L’Alto Adige è una terra dalla storia complessa, in cui convivono gruppi linguistici diversi – tedeschi, italiani e ladini – in un equilibrio faticosamente costruito attraverso decenni di autonomia amministrativa, dialogo istituzionale e riconoscimento reciproco. In un tale contesto, ogni gesto pubblico assume un peso specifico enorme. L’argomento secondo cui, per consuetudine locale, il simbolo della carica di sindaco sarebbe il medaglione con lo stemma comunale, e non la fascia tricolore, non regge di fronte alla normativa statale e al comune senso del dovere civico. Il Consiglio regionale del Trentino Alto Adige ha sì approvato una mozione che equipara i due simboli, ma la fascia tricolore rimane l’emblema della rappresentanza ufficiale della Repubblica e va utilizzata in tutte le occasioni pubbliche in cui il sindaco esercita funzioni di rappresentanza statale. Che proprio nel momento solenne dell’insediamento si decida di sfilarsela con un gesto plateale, e con battute a mezza voce, è inaccettabile. Il tentativo di Zeller di minimizzare, parlando di emotività, di malinteso, di tradizione locale e persino di “sfida personale”, non può bastare. I simboli hanno un valore concreto, reale, che non può essere ridotto a folklore o interpretato a piacimento. Il tricolore non è un accessorio da indossare o rifiutare in base all’umore o al contesto. È il simbolo che tiene insieme l’identità di una nazione, e a maggior ragione in un territorio a forte componente autonomista e trilingue, dovrebbe essere valorizzato come ponte, non disprezzato come ostacolo. Non si tratta qui di trasformare un episodio in un casus belli ideologico o di soffiare sul fuoco di un nazionalismo di ritorno. Si tratta di ristabilire dei confini netti tra ciò che è accettabile e ciò che non lo è nella condotta pubblica di chi rappresenta le istituzioni.

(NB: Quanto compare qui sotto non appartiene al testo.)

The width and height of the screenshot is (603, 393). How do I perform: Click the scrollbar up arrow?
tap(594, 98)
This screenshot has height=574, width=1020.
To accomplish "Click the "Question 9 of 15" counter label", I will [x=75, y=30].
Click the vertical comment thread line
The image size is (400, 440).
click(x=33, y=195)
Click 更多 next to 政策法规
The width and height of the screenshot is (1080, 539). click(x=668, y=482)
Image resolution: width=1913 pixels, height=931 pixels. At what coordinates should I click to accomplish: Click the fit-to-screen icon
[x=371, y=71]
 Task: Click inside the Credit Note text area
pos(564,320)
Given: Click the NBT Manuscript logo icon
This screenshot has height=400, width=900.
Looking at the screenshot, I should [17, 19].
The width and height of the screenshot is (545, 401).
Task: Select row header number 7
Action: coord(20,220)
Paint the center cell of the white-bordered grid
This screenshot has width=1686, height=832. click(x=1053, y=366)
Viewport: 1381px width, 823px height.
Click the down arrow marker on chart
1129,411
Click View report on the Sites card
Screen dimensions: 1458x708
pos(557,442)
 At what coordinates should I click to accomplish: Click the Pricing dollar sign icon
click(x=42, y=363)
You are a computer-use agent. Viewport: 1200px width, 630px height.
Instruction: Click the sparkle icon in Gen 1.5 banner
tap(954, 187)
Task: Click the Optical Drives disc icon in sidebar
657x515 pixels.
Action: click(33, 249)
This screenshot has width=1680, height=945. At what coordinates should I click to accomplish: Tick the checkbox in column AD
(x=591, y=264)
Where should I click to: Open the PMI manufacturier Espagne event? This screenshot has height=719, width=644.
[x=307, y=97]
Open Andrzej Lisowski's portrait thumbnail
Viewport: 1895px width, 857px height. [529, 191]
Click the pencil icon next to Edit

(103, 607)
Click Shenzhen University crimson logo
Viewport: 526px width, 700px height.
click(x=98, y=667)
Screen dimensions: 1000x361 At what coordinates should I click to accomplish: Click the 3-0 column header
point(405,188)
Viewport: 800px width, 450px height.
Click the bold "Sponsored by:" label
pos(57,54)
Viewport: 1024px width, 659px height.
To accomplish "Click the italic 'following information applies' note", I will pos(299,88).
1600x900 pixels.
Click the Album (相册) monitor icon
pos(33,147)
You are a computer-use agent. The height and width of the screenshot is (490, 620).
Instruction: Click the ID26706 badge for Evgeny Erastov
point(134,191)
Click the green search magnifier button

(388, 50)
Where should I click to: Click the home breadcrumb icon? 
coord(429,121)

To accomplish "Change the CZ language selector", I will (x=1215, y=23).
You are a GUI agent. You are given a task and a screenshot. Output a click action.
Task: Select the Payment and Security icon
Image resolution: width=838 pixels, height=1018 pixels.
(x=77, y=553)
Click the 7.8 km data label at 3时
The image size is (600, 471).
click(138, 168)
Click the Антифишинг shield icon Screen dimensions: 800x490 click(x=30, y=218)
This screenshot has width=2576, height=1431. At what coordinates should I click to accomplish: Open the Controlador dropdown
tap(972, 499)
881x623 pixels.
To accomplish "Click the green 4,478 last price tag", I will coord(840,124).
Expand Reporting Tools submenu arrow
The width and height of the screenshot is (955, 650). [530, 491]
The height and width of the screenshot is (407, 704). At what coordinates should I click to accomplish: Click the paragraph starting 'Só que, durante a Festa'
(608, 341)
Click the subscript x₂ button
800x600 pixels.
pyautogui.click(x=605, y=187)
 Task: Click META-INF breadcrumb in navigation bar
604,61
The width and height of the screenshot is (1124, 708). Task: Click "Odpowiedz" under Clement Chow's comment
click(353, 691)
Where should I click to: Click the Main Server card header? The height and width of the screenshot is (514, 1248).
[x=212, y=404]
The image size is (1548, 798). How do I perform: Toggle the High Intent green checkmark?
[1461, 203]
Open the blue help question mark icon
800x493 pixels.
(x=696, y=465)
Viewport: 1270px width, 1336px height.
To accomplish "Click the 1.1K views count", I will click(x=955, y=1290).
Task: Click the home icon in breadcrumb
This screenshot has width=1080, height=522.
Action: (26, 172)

La sindaca Zeller, nonostante le sue dichiarazioni di pentimento e il tentativo di spiegare il gesto come una reazione umana, ha mostrato un atteggiamento che denota impreparazione istituzionale, mancanza di rispetto per il ruolo ricoperto e una leggerezza che non può essere giustificata né politicamente né eticamente. Non basta chiedere scusa. Un’istituzione non si tutela a parole, ma con i fatti, e in certi casi l’unico gesto coerente e rispettoso verso le istituzioni è farsi da parte. Le dimissioni non sarebbero una punizione eccessiva, ma l’unica forma possibile di ristabilimento della credibilità. In un momento in cui la coesione nazionale è continuamente sfidata da spinte divisive, ogni rappresentante pubblico ha il dovere di custodire e onorare i simboli dell’unità, non di utilizzarli come oggetto di contesa. La dignità di un Paese passa anche da episodi come questi. E quando la politica smette di riconoscere il peso dei simboli, cessa di essere guida e si trasforma in un teatro decadente.